**Brano:**
Plastica: un fattore di rischio ambientale che contribuisce all’obesità

plastica e obesità

Attraverso una tecnica analitica in grado di analizzare e rilevare le sostanze presenti in un campione (nota come spettrometria di massa), i ricercatori della Norwegian University of Science and Technology sono riusciti ad analizzare alcune sostanze chimiche presenti nella plastica (anche ad uso alimentare), tra cui bisfenolo A e ftalati e, in particolare, la loro capacità di interferire nel processo di formazione del tessuto adiposo (noto come adipogenesi), evidenziando come queste siano effettivamente in grado di bloccare il metabolismo, partecipando così all’aumento di peso e infine alla possibile insorgenza dell’obesità. È quanto emerge da uno studio recentemente pubblicato su Environmental Science & Technology (1) che utilizza come modello la linea cellulare 3T3-L1, presente nel tessuto adiposo umano, derivata da cellule 3T3 di topo e frequentemente utilizzata nella ricerca biologica sul tessuto adiposo (2).

**Informazioni mostrate:**
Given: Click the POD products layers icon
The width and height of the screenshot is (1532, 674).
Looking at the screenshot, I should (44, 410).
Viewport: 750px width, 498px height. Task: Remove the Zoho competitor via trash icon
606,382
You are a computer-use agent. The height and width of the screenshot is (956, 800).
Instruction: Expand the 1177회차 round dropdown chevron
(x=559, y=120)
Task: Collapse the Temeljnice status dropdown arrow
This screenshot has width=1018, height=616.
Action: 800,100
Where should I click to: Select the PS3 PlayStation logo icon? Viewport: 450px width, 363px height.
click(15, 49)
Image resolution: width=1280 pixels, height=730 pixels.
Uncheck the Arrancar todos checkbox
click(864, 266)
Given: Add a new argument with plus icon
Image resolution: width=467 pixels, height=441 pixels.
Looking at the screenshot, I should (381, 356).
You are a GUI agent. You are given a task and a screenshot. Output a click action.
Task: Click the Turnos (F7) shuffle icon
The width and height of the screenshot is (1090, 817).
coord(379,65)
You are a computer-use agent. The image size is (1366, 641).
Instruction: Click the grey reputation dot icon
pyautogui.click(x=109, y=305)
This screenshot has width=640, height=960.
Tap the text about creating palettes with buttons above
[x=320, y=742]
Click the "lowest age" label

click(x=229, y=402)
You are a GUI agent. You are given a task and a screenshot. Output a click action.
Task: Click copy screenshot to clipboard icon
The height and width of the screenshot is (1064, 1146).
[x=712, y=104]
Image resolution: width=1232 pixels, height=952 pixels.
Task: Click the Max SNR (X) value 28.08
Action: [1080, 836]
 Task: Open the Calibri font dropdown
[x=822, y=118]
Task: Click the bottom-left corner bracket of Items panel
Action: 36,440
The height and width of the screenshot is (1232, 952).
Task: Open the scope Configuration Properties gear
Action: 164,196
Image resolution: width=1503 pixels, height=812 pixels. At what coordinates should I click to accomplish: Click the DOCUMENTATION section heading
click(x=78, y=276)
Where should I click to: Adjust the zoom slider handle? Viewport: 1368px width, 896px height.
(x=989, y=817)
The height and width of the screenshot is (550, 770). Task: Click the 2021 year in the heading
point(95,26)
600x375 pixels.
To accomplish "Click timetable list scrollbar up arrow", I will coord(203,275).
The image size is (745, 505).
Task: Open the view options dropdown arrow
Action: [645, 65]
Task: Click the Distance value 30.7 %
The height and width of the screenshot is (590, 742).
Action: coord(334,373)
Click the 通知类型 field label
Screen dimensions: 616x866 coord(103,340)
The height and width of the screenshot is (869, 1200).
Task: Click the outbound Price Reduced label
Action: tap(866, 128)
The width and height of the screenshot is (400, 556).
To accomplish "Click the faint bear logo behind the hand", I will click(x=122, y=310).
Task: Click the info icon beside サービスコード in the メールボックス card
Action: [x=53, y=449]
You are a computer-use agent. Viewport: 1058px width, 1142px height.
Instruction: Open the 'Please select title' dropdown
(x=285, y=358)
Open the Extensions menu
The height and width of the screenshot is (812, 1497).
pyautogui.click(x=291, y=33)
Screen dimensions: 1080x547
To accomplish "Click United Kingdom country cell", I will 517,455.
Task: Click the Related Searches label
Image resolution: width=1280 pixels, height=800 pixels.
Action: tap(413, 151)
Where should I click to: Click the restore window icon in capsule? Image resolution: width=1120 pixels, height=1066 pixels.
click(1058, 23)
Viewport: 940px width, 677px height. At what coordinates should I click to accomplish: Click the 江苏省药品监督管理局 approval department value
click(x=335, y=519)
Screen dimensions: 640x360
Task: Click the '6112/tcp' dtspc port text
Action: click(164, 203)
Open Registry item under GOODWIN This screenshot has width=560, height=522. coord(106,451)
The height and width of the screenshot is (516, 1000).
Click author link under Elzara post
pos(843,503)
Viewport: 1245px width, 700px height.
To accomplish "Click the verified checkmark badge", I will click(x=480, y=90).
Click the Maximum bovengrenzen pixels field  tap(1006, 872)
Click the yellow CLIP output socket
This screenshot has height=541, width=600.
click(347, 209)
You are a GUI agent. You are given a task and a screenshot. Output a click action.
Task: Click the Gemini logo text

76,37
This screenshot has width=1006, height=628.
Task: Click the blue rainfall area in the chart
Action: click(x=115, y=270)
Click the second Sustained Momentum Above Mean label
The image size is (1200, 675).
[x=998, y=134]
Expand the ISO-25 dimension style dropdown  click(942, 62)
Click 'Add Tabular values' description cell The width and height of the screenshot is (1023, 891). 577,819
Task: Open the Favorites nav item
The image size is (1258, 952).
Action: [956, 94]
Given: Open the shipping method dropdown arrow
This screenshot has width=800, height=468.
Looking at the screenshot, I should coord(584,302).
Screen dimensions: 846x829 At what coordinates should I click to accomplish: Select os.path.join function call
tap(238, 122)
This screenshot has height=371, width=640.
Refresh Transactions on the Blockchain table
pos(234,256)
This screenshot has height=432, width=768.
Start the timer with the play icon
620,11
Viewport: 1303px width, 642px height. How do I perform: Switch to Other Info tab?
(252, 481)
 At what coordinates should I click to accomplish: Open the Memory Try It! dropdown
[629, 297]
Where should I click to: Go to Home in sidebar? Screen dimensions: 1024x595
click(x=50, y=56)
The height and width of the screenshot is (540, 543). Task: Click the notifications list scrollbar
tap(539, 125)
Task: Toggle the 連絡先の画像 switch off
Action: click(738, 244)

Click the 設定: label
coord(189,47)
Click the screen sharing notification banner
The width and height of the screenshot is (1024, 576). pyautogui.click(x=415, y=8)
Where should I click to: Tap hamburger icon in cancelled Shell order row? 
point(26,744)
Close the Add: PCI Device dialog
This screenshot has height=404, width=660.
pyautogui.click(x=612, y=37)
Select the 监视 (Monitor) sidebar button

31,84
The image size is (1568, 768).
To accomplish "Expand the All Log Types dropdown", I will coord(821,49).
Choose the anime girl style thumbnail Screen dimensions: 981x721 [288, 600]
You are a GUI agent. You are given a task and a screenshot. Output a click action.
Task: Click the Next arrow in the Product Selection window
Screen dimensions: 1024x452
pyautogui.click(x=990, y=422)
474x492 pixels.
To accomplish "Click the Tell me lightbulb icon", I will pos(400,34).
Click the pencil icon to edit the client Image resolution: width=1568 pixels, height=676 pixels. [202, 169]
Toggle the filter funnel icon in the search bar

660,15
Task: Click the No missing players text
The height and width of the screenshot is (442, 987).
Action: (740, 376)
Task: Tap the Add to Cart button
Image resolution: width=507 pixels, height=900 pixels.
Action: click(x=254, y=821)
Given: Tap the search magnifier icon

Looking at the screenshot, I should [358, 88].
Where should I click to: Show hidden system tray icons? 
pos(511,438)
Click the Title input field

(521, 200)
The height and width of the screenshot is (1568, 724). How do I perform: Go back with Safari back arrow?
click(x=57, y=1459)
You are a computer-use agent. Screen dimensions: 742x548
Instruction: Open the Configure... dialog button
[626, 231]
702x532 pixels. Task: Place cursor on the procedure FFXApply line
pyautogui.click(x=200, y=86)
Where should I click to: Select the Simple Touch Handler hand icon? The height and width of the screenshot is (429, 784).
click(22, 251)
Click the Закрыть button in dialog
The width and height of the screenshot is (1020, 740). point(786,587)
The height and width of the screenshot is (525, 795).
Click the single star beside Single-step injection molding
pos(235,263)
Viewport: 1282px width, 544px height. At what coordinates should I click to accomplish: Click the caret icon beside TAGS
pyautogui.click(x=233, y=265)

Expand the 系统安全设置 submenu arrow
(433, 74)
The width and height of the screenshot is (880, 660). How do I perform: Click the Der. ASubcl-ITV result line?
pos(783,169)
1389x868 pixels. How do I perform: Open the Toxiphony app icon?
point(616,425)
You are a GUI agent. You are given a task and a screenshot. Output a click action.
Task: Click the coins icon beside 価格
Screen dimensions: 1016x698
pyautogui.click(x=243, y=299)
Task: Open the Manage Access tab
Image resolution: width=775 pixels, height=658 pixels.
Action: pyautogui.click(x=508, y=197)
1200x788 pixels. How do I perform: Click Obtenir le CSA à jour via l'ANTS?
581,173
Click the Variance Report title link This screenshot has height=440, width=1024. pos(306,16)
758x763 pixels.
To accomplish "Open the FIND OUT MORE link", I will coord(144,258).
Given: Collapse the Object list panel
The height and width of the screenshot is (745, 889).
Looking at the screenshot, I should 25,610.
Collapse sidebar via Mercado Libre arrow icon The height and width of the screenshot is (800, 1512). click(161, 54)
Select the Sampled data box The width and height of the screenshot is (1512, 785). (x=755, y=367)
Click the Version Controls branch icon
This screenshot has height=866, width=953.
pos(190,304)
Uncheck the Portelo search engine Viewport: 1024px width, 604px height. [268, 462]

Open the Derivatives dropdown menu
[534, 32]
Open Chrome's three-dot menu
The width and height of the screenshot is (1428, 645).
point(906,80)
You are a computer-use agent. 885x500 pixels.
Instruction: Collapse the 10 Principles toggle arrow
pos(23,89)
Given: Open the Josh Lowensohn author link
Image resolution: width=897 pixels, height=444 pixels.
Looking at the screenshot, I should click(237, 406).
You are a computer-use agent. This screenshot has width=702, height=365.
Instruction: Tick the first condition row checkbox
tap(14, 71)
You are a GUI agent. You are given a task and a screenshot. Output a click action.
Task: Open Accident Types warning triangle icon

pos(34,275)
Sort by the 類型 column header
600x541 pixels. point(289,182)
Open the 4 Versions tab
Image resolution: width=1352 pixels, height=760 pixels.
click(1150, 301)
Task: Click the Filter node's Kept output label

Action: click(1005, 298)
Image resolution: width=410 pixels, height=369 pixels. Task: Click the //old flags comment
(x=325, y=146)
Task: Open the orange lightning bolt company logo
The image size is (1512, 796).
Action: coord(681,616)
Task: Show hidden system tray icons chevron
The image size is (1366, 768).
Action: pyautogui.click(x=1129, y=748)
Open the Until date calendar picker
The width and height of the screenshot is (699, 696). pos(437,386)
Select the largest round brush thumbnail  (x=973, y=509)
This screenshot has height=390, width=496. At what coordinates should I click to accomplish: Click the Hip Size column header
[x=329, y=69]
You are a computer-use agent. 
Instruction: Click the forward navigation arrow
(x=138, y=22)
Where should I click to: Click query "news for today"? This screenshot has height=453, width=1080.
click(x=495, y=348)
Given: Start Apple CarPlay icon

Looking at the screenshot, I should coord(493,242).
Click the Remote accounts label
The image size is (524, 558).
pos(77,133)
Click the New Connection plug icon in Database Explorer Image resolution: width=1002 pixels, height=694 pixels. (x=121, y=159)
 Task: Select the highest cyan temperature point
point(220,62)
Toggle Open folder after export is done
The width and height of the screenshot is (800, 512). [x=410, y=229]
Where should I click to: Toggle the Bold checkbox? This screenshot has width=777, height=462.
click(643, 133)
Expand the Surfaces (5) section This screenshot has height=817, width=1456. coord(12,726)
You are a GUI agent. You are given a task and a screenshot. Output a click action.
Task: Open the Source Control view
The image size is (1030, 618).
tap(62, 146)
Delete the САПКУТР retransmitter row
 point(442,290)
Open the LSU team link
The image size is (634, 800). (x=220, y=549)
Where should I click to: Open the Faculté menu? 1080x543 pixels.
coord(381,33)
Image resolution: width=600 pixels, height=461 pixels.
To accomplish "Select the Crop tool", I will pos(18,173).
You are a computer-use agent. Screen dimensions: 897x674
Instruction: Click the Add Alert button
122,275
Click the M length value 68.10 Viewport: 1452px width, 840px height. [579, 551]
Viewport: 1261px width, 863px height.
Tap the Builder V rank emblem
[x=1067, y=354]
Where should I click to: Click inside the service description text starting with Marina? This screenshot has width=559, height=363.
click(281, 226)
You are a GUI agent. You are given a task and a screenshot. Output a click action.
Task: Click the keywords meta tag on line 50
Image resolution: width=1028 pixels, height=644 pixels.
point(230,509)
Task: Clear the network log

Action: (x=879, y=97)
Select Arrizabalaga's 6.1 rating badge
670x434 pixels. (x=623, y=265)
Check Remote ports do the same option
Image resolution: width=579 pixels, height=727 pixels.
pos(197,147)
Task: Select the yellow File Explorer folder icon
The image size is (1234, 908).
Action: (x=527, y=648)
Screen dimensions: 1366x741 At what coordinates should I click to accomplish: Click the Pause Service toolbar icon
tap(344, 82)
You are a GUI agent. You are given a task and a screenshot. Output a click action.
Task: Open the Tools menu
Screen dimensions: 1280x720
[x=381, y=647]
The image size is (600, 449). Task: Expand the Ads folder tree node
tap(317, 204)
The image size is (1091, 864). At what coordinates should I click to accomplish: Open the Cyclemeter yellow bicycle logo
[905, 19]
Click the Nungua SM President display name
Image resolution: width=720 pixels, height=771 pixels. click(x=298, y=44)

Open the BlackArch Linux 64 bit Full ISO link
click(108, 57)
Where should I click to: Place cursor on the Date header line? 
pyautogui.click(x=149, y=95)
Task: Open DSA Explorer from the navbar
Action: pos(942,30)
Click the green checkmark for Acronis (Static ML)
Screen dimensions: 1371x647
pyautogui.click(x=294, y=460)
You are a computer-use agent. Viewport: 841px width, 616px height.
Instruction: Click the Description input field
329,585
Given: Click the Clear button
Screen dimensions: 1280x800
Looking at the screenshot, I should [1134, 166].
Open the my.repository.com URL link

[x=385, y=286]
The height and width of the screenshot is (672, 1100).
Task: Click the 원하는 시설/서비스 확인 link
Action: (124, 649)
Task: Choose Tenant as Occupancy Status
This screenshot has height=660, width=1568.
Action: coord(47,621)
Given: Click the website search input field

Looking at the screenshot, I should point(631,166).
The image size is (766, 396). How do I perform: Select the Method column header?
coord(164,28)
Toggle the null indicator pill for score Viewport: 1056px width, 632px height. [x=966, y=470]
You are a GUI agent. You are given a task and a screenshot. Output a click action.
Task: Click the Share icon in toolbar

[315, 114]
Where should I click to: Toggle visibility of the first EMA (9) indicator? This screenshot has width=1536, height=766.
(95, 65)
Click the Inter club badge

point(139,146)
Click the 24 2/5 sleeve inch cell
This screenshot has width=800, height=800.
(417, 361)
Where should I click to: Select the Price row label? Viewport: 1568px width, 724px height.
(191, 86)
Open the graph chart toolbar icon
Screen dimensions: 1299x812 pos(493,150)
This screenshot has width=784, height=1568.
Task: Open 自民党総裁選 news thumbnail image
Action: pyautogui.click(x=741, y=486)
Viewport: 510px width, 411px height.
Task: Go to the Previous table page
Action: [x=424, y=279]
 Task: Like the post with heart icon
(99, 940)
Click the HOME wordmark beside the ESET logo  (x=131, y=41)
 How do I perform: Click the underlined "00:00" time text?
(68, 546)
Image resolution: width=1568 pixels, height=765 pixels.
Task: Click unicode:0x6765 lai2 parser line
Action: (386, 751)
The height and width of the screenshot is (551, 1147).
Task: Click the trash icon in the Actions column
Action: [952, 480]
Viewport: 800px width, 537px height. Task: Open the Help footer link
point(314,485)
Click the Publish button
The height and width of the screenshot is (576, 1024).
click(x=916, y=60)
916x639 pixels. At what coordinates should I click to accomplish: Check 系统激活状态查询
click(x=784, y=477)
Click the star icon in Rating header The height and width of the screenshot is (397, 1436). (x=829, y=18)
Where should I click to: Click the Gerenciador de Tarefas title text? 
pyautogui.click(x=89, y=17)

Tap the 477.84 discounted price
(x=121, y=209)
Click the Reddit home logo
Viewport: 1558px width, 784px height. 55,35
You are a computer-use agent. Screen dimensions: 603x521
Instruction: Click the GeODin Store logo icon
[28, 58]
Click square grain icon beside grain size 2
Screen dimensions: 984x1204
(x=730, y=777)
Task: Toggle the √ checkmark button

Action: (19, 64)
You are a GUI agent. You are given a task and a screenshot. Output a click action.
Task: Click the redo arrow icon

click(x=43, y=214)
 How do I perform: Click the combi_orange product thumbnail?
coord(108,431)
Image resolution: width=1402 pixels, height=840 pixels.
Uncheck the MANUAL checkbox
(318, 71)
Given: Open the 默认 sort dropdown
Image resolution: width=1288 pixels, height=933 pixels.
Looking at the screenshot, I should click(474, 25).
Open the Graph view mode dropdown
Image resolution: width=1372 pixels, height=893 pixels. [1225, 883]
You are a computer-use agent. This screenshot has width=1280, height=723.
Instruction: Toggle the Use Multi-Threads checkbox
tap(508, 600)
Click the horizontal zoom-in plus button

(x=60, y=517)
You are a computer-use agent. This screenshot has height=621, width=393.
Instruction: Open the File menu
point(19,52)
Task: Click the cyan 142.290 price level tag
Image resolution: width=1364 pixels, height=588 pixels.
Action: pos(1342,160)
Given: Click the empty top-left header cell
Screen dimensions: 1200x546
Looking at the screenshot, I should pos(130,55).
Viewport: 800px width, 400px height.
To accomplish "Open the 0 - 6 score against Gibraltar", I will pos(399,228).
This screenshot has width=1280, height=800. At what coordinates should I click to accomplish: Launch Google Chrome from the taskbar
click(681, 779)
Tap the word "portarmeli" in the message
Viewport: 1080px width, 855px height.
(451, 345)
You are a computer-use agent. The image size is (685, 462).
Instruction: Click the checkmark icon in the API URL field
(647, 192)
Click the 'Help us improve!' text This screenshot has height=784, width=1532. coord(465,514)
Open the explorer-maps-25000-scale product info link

**Requisiti del problema:** Prosegui il brano su plastica e obesità, ripartendo subito dopo la sua ultima frase. I record provengono da una fonte diversa rispetto al brano.

**Risultato:**
Sostanze chimiche che alterano il metabolismo

Nel tempo i ricercatori hanno trovato oltre 55.000 diversi componenti chimici nei prodotti di plastica e sono riusciti a identificare 629 sostanze. Tra queste, 11 sono ormai note per interferire con il metabolismo, in particolare su fertilità e sviluppo e, grazie a questo studio, sono ora ritenute responsabili anche di interferire con l’adipogenesi e, dunque, con un probabile aumento di peso.
In seguito all’esposizione delle cellule 3T3-L1 a sostanze che alterano il metabolismo, infatti, si evince come le cellule si differenzino in adipociti, la cui funzione è conservare energia sotto forma di trigliceridi durante i periodi di abbondanza calorica e facilitare il recupero durante periodi di scarsità e deficit calorico, come il digiuno, la fame e l’esercizio fisico protratto (3). In altre parole, la loro funzione è contribuire alla formazione di massa grassa con funzione di “deposito energetico” per quando l’organismo richiederà energia “pronta al consumo”.

Plastica e obesità: quale nesso?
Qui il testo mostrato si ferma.